Lift out, unaltered, the lines of the material below between the line holding "Where should I click to: Click the %%Work.FieldList%%" and the line holding "Switch off the", counting both.

━━━━━ RECORDS FOR PROCESSING ━━━━━

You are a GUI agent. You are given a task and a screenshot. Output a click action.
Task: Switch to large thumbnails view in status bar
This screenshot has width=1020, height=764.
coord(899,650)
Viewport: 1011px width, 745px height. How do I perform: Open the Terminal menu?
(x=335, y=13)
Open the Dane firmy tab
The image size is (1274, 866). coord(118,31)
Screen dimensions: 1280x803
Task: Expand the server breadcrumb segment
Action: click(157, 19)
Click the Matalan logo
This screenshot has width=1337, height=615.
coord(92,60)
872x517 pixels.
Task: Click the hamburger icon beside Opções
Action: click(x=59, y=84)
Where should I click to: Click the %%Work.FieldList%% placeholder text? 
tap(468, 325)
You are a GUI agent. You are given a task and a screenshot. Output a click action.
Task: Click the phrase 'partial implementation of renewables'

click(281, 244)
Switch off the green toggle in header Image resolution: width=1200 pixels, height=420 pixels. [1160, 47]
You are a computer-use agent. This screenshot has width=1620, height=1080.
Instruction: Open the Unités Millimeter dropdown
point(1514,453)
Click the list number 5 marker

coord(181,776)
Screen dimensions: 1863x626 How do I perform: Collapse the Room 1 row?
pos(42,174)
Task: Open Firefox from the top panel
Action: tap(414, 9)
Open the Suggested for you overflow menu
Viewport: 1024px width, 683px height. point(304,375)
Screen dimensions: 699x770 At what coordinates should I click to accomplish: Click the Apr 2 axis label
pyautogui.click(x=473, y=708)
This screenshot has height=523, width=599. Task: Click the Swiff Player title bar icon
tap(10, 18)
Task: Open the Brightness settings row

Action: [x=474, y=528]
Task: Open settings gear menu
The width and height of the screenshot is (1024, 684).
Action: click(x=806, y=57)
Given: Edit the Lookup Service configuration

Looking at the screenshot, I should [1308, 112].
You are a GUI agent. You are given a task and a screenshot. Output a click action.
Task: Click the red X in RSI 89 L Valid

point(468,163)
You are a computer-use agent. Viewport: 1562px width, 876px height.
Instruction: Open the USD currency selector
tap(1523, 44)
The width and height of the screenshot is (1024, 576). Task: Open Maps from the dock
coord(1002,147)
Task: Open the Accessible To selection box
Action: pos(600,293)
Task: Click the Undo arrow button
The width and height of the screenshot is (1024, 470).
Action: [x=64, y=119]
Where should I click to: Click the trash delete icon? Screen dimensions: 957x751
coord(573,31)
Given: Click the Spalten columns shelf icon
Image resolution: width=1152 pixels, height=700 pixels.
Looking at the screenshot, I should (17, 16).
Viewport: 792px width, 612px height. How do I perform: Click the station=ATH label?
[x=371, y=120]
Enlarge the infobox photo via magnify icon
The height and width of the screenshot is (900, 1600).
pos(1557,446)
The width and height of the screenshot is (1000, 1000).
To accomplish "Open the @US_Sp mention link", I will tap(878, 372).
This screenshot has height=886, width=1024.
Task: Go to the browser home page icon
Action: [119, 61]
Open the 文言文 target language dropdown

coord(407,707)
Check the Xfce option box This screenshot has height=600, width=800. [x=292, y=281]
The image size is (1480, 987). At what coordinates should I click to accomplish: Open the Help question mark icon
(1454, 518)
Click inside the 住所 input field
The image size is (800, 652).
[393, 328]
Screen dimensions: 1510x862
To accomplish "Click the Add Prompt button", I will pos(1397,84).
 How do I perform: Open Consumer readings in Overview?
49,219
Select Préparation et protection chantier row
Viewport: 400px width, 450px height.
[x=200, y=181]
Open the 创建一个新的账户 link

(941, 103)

━━━━━

§ ANSWER FOR THIS EXERCISE:
Where should I click to: Click the %%Work.FieldList%% placeholder text? 
tap(468, 325)
You are a GUI agent. You are given a task and a screenshot. Output a click action.
Task: Click the phrase 'partial implementation of renewables'

click(281, 244)
Switch off the green toggle in header Image resolution: width=1200 pixels, height=420 pixels. [1160, 47]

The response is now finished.